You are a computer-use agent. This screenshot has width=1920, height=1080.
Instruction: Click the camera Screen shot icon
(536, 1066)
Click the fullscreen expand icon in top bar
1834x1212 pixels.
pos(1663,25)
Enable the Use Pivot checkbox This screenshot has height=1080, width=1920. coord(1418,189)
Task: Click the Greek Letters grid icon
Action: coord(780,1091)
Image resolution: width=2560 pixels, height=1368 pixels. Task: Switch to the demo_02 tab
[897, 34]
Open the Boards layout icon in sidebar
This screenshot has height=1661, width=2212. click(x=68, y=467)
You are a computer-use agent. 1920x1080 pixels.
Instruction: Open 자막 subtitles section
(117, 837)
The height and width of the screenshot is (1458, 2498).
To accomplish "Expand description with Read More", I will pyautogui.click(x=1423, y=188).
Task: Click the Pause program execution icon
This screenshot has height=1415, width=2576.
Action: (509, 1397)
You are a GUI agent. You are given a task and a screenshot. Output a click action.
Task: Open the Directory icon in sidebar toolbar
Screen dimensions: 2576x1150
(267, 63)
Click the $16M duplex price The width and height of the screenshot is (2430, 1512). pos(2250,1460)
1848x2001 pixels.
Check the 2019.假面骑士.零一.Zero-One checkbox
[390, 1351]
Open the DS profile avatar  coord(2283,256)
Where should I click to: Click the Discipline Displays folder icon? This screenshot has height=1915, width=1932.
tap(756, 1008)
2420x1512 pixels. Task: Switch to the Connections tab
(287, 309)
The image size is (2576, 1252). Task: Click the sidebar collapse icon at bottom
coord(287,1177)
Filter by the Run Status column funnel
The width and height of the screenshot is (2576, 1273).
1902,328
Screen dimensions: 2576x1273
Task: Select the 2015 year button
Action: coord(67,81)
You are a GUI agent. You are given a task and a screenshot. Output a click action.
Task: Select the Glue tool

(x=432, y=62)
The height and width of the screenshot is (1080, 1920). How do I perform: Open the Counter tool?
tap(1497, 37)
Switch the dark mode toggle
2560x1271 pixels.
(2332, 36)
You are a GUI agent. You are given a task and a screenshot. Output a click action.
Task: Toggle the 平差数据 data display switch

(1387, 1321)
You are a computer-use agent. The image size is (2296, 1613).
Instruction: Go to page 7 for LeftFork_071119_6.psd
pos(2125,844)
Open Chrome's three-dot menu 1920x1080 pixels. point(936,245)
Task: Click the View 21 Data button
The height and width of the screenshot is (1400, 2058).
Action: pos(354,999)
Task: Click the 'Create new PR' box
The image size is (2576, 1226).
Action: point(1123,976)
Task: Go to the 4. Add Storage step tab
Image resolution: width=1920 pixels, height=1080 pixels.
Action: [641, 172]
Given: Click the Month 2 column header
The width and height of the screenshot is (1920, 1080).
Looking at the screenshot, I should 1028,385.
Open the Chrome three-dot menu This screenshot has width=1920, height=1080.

-------

AIM OF THE TASK: Retype, in the same exact form, the lines of the material above from the line holding "Click the fullscreen expand icon in top bar" through the line holding "The height and width of the screenshot is (1458, 2498).".

RESPONSE TO THIS EXERCISE:
Click the fullscreen expand icon in top bar
1834x1212 pixels.
pos(1663,25)
Enable the Use Pivot checkbox This screenshot has height=1080, width=1920. coord(1418,189)
Task: Click the Greek Letters grid icon
Action: coord(780,1091)
Image resolution: width=2560 pixels, height=1368 pixels. Task: Switch to the demo_02 tab
[897, 34]
Open the Boards layout icon in sidebar
This screenshot has height=1661, width=2212. click(x=68, y=467)
You are a computer-use agent. 1920x1080 pixels.
Instruction: Open 자막 subtitles section
(117, 837)
The height and width of the screenshot is (1458, 2498).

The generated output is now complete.